** Opening Input material block **
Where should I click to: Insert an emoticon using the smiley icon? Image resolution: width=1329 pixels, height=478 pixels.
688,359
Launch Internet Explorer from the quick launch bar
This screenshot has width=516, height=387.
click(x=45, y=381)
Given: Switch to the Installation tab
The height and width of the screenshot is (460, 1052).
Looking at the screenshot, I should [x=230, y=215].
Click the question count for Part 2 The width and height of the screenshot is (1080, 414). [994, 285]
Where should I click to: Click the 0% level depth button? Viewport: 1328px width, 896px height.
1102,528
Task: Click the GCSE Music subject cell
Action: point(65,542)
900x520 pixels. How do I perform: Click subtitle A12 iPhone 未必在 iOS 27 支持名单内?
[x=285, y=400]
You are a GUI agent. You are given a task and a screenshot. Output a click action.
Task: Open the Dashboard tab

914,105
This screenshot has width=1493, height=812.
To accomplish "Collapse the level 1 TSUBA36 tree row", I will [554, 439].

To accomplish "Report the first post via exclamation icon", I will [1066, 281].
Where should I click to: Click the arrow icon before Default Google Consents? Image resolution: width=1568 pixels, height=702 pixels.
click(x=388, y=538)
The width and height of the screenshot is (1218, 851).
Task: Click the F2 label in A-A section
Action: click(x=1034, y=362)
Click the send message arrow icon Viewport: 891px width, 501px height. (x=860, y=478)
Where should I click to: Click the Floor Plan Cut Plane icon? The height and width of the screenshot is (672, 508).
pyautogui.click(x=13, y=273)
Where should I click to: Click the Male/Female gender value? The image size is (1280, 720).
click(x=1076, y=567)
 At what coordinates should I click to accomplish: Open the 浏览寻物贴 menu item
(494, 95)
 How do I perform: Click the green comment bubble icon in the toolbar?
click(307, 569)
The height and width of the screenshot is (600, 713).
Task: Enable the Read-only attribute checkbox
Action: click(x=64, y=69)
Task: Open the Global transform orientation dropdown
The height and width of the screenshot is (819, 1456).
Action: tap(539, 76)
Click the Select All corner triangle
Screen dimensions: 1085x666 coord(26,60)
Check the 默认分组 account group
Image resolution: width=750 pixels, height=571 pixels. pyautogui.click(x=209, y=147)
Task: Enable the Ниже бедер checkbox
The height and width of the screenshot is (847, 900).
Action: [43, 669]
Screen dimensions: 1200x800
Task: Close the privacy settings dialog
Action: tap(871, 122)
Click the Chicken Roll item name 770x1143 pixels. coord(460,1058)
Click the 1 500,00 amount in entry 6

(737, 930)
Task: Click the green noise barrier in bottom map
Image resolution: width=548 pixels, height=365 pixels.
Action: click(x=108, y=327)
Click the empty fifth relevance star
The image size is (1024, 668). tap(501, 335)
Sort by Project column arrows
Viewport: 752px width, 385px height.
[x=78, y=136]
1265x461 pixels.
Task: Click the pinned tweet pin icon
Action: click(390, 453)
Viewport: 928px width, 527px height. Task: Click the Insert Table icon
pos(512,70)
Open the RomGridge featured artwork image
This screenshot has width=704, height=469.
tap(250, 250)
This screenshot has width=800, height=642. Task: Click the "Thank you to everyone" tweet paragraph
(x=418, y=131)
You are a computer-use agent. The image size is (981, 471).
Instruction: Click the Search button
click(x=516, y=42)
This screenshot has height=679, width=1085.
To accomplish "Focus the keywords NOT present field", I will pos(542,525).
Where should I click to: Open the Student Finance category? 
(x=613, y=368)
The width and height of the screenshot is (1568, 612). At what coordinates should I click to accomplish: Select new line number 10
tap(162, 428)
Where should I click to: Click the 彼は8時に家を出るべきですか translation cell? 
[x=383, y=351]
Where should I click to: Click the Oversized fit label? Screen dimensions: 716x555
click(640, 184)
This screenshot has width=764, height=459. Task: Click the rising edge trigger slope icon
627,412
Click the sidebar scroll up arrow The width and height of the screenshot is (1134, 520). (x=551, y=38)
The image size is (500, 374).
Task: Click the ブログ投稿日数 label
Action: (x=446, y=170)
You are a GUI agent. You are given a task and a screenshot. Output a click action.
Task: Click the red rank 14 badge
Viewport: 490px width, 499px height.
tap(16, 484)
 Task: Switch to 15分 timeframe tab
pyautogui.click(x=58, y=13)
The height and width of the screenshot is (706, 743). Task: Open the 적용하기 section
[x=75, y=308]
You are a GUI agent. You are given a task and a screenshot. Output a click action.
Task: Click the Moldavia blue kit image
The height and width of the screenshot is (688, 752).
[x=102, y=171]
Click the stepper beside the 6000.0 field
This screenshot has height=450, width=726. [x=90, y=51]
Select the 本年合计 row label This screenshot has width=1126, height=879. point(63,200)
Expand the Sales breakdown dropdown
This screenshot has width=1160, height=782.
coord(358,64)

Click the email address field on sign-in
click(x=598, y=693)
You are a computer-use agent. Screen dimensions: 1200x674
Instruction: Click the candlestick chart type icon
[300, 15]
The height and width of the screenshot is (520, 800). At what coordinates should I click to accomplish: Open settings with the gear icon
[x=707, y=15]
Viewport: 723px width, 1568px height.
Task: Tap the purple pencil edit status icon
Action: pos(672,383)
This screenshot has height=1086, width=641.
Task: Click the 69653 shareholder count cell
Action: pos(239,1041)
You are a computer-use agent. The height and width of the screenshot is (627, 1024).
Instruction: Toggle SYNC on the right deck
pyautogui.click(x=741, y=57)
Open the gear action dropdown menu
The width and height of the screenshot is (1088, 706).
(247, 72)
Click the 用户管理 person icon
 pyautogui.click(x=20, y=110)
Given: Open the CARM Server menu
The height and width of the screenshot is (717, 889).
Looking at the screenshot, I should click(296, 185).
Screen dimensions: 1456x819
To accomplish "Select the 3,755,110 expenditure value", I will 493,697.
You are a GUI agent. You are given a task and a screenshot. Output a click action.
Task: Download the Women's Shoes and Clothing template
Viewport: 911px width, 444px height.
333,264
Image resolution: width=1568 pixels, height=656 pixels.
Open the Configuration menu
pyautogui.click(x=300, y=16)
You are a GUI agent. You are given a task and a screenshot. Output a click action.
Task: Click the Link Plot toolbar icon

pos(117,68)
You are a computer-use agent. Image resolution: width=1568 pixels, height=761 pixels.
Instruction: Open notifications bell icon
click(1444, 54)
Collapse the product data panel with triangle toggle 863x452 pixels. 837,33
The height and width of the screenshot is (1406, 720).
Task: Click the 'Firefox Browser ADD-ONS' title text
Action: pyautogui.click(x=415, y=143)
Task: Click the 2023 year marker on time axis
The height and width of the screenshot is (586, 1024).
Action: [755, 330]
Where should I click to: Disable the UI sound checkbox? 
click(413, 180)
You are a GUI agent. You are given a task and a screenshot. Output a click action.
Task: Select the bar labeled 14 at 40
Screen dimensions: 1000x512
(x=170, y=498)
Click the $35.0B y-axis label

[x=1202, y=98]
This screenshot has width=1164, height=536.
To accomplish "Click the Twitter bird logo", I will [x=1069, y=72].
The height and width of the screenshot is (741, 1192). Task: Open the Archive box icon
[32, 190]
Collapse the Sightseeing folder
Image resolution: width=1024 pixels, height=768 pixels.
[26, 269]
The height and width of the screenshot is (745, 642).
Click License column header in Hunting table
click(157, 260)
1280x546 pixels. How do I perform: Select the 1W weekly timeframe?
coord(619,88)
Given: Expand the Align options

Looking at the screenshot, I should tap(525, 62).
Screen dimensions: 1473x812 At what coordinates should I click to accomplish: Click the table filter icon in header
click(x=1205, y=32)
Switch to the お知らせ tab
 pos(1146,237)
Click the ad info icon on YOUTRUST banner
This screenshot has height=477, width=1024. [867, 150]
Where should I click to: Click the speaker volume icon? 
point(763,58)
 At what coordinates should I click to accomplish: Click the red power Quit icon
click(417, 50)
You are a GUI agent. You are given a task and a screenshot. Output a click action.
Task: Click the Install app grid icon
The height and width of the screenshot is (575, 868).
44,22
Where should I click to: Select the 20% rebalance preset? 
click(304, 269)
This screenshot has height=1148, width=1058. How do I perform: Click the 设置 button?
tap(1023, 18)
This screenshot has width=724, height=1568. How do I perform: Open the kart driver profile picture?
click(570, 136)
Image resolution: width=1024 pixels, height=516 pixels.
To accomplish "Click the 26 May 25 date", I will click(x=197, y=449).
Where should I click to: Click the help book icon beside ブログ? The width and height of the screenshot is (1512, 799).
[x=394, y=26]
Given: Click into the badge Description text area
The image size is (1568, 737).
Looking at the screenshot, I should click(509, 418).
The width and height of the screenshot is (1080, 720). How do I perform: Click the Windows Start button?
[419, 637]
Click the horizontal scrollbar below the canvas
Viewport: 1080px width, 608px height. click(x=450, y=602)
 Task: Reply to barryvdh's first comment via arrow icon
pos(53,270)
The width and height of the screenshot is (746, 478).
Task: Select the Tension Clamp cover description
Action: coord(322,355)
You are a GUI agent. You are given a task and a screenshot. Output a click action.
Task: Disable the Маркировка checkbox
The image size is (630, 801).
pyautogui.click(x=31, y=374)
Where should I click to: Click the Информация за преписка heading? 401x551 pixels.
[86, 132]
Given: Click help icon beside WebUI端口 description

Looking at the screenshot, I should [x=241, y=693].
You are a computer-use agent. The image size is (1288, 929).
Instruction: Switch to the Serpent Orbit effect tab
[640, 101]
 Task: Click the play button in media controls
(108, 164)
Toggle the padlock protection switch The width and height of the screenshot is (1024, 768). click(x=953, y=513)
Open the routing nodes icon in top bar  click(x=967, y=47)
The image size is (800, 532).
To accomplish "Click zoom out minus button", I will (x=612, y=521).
** Closing Input material block **
Task goal -
Copy out all lines of the listing where the word "badge" appears.

Task solution -
Task: Click the red rank 14 badge
Given: Click into the badge Description text area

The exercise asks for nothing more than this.